Warrensburg, Missouri 2008 or 2009


Age seven was apparently a bad year for me.

You might have heard that every 7 years, every cell in your body has died, and been replaced, essentially making you a new person. This is false --> Here lies the proof

When I was 7 I was at a routine check-up at the Doctor's. As were about to sign out I got bored of waiting for my Mom to do the paperwork, and wandered off to the Nurses lounge. I thought that Nurses had to be nice, because they help people, therefore, the perfect people to hang out with. The Nurses thought I was cute, and asked where my Mama was, and I told them. The Nurse I approached did a standard "If I poke you here does that hurt?". As my Mom approached, the Nurse asked me "Has anyone touched you inside your underwear?" to which I replied "Yes, and Daddy took pictures". My Mom, and the Nurse looked at each other. The Nurse said "You know I have to report this right?" Mom replied "Please do".

CPS were summoned, and interviewed me. I told them nothing. They dismissed it, and my life was to carry on just as it had been.


Clinton, Missouri 2008 or 2009

My Mom was in the passenger seat of [Redacted]'s car.
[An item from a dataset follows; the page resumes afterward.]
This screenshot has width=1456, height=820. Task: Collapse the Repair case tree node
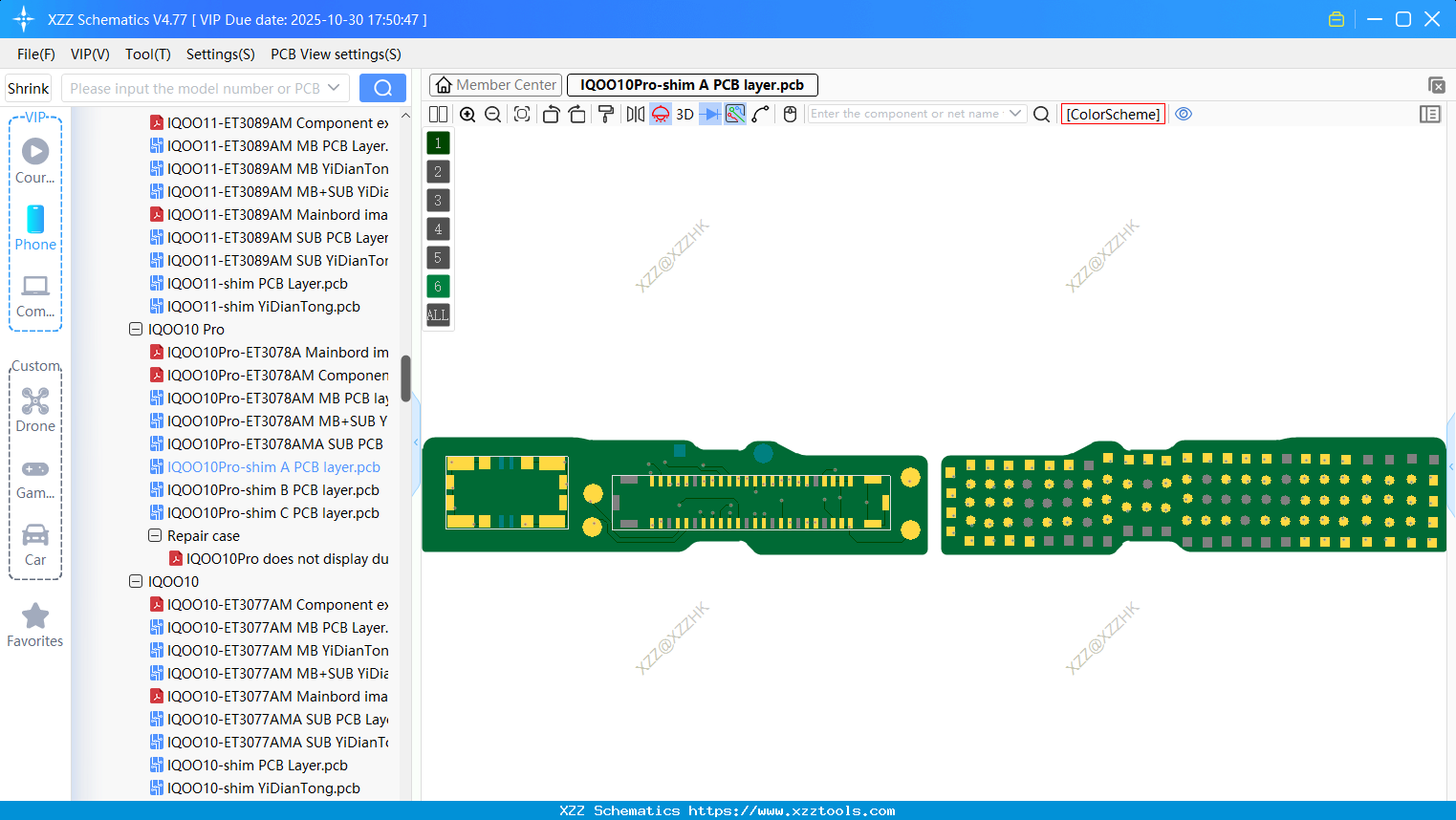pos(155,535)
As they passed a small electronics store [Redacted] casually mentioned that the man who owned the store had been arrested as he had been found out to be part of a child p*rnography ring. Mom was aghast, but this information had been tossed, and abandoned like a piece of dirty gossip instead of a horrendous felony being committed.


Warrensburg, Missouri 2008 or 2009


I got a UTI. I also didn't wipe because my dad always rushed me when I went to the bathroom, and if I said 'but I have to wipe' or 'I haven't washed my hands yet' he would tell me to just skip it or we were going to be late.
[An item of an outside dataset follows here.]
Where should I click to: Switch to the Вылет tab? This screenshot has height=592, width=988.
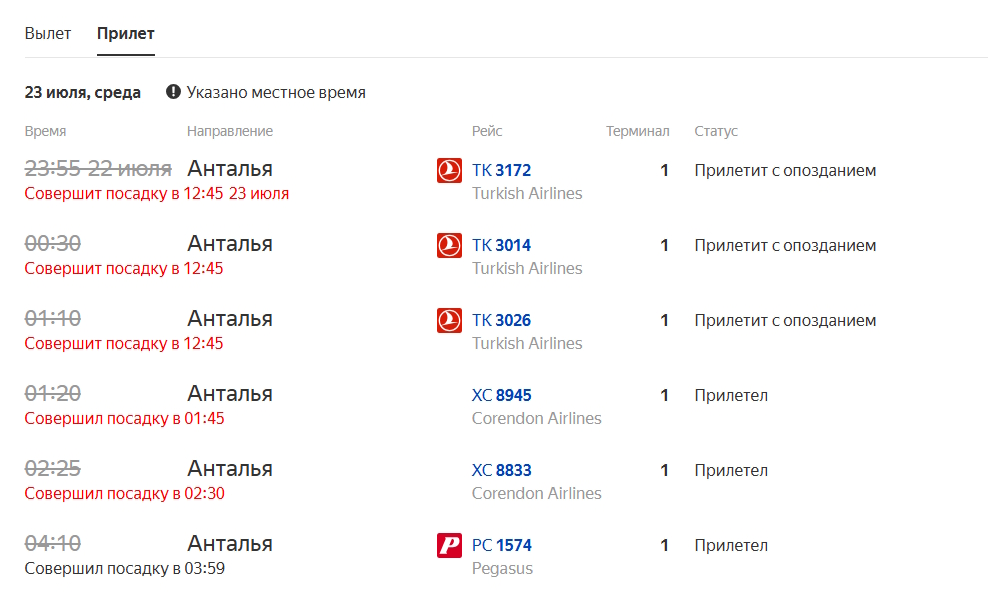[x=48, y=33]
I also started displaying symptoms of child abuse/child trauma:

Developed a phobia(s)

Exhibited signs of Depression, and Post Traumatic Stress Disorder

Expressed suicidal thoughts (from age 8, also thoughts of killing others)

Trouble in School

Nightmares (Almost every night)

Assumes a caretaker role, overly protective, or concerned for other children

Returned to regressive behaviors

Self Harm

Shrinks Away/Threatened by physical contact

Dissociation

Anxiety Attacks

Overly compliant behavior

Overly aggressive behavior

Trying to avoid removing clothing to change or bathe (Noted: I had low fine motor skills, and had trouble doing tasks that required anything more complicated than a zipper)
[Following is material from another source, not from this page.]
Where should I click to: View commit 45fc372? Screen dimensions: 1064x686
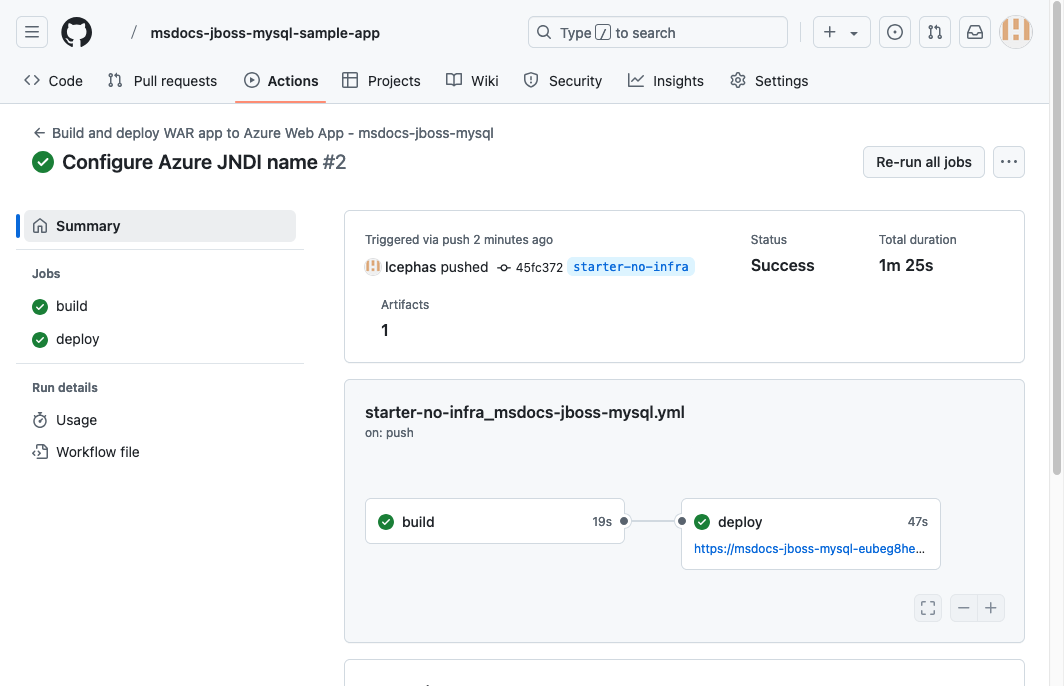pyautogui.click(x=540, y=267)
Decrease in confidence/self-image

Excessive worry, and fearfulness

Increase in unexplained health problems like stomachaches, and headaches

Fear of being alone at night


Note: I had to walk away from this article as I got upset


West Coast, November 2021


I don't remember anything ever happening to me. Me, and Mom looked things up trying to see if any people busted for having CP had familiar names or faces. Nothing rang a bell. If I don't remember anything happening, did it happen? If I have no proof then it had to be a weird thing kids say, right?

Once when I was a kid my Mom, and Papa were talking, and I got bored. To bring the attention to myself I screamed that I had seen a rat/mouse hybrid that was huge, and had glowing red eyes, and foamed at the mouth. This was a lie. But casually saying that my father had taken pictures of someone touching me inappropriately as casually as I would give the weather is not something I would make up. I didn't know what sex was or that what was going on down there did anything except go to the toilet. I knew what a penis was (when I was age 6, and below I would sometimes be bathed with my half-uncles who were three years younger than me by my step-mother. Also I apparently me, and both my best friends male, and female had looked at each others junk when we were kids? And apparently that's normal kid behavior as long they don't touch anything), and that sex was a guy a kissing a girl, and then they wiggled around with each other, but I didn't know how that resulted in a baby. Again, I thought babies lived in the stomach.

I've also had repressed memories of things before, so the idea that I could be repressing a memory isn't out of question. I'm tired, so I'm ending it here. May edit this later, or give update.


Can I Just Not Be An Abuse Victim? Like Could I Just Zap Myself A Healthy Childhood? Thanks.